Last January, Rep. Ed Markey (D-Mass.) convened hearings on the ways allocation of CO2 permits under a cap-and-trade system will impact power prices and utility profit margins. The short version, drawn from the evidence of Kyoto and other systems that have given credits away for free, is that while free allocations lower power prices in theory, in reality prices rise just as much as they would otherwise — but they increase margins for exempt generators (i.e., coal plants). Indeed, one of the great criticisms of the Kyoto Protocol has been that it has directly led to increased profits for Europe’s old coal plants.
Since then, there has been a growing chorus from (coal-heavy elements within) the electric sector arguing that utility regulations compel them to pass along any operating savings to the rate payers — and therefore, that free allocations really do ensure lower power costs. (See here for more details on the “pass-throughs” innate to modern utility regulation.)
So on the one hand, we have the paper trail from Kyoto, and on the other hand, we have what would appear to be a pretty robust theory based on modern utility law. Who’s right?
The short version: facts on the ground trump theory. The longer version is below the fold.
Picture a 2×2 matrix. On one axis, put the theory of utility law and the practice of utility law in two separate boxes. On the other axis, put regulated utilities and unregulated utilities.
The theory that free allocations bring benefits exclusively to rate payers is true in only one box on this matrix: the theory/regulated box. As you might imagine, all of reality lies outside the theory column. But also, an increasing number of our nation’s power plants lie outside the regulated space. Let’s look at each of these in a bit more detail.
Regulated vs. unregulated generators
To the best of my knowledge, there is no one in the pro-free-allocation camp who argues that the allocation of carbon credits should apply only to regulated power plants. So what happens if the go to deregulated (or less-regulated) plants?

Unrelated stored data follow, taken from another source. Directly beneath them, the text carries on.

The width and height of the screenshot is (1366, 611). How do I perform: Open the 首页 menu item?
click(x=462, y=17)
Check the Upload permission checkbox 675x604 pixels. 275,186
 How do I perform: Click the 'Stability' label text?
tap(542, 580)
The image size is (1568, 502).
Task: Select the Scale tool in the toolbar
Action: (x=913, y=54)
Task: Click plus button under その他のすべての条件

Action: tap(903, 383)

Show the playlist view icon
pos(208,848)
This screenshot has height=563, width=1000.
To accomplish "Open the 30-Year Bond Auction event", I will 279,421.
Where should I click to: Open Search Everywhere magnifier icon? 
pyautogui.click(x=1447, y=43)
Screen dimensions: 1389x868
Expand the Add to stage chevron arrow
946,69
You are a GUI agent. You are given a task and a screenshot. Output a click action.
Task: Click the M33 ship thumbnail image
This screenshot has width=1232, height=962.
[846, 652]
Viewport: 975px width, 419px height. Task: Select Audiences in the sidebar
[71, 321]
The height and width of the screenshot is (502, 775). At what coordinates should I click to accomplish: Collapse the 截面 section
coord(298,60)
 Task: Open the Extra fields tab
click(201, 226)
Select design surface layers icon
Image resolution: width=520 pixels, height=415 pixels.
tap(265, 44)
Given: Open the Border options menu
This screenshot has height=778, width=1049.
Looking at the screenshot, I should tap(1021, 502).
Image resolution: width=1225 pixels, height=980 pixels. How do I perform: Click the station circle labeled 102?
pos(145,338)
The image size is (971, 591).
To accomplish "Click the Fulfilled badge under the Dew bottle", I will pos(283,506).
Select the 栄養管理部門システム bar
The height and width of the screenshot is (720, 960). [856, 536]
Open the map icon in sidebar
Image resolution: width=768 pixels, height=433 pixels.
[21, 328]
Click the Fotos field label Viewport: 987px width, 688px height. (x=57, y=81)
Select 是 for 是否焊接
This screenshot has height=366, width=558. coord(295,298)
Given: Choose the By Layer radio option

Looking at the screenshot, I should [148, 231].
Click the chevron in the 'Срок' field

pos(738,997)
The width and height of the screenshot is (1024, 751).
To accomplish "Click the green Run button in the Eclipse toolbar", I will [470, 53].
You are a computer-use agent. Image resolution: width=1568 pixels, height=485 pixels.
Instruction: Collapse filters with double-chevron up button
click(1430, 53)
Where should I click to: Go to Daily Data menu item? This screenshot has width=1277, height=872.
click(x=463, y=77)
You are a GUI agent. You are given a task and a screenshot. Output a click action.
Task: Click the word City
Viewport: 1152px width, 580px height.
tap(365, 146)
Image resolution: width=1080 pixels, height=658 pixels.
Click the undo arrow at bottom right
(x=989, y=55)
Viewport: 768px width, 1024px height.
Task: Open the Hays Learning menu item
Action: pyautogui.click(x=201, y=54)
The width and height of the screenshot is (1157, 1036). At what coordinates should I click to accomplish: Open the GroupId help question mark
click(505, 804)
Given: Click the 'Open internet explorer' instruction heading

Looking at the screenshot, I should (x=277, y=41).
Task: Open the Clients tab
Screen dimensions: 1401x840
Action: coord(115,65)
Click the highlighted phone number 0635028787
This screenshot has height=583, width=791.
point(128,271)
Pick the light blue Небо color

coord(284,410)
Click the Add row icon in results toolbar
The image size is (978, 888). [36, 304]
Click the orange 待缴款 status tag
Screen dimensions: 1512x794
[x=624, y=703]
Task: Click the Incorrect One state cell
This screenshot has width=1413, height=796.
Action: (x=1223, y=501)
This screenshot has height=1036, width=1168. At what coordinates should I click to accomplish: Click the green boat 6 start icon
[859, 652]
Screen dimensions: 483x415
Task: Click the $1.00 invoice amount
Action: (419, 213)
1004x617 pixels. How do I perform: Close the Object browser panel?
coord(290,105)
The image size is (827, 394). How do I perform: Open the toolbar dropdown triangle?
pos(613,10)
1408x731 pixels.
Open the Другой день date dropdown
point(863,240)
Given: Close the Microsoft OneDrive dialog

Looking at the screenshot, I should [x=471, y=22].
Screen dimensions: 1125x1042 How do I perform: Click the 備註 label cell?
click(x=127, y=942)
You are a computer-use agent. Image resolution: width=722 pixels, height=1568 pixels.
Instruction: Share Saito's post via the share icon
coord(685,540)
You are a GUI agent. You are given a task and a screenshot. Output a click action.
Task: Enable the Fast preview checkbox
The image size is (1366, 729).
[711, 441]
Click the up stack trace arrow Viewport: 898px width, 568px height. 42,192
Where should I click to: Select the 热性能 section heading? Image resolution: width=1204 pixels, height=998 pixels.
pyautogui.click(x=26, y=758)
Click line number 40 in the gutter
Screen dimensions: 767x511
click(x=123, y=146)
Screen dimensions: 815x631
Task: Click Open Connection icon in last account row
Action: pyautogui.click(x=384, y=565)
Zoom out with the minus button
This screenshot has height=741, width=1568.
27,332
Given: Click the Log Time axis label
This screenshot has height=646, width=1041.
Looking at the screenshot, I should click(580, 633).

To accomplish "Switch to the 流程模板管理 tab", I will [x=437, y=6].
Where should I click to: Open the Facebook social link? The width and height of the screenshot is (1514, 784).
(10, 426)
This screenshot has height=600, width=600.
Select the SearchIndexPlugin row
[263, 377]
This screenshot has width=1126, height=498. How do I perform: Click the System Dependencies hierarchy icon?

The National Regulatory Research Institute identifies 16 states (plus the District of Columbia) as having “fully restructured” their electric industry. The structures vary from state to state, but to a broad degree, these states (Ariz., Texas, Ill., Mich., Ohio, Va., Del., Md., Pa., N.Y., N.J., R.I., Mass., Conn., N.H., and Maine) allowed upstream, wholesale generators to compete against one another and kept traditional regulatory controls on the distribution utilities. As a result, many of these states have old power plants with high carbon/MWh signatures (e.g., central-station coal) that would receive a huge economic boon under any free allocation approach.
To understand why, recognize that the free allocation of a CO2 permit is simply a gift. All new plants would have to factor the cost of CO2 emissions into their economic calculus, but the old, dirty plants would get it for free. In a restructured market, that means those grandfathered plants would suddenly find themselves with a dirty asset that got a clean premium. Presto! More profits for the old, dirty guys, solely based on the fact that they’re old and dirty. (One of the perversities of a free allocation model is that the older and dirtier you are, the bigger your gift, since the allocation is inevitably based on historic emissions profiles.) This, in a nutshell, is why Kyoto has proven to be so profitable for European coal plants.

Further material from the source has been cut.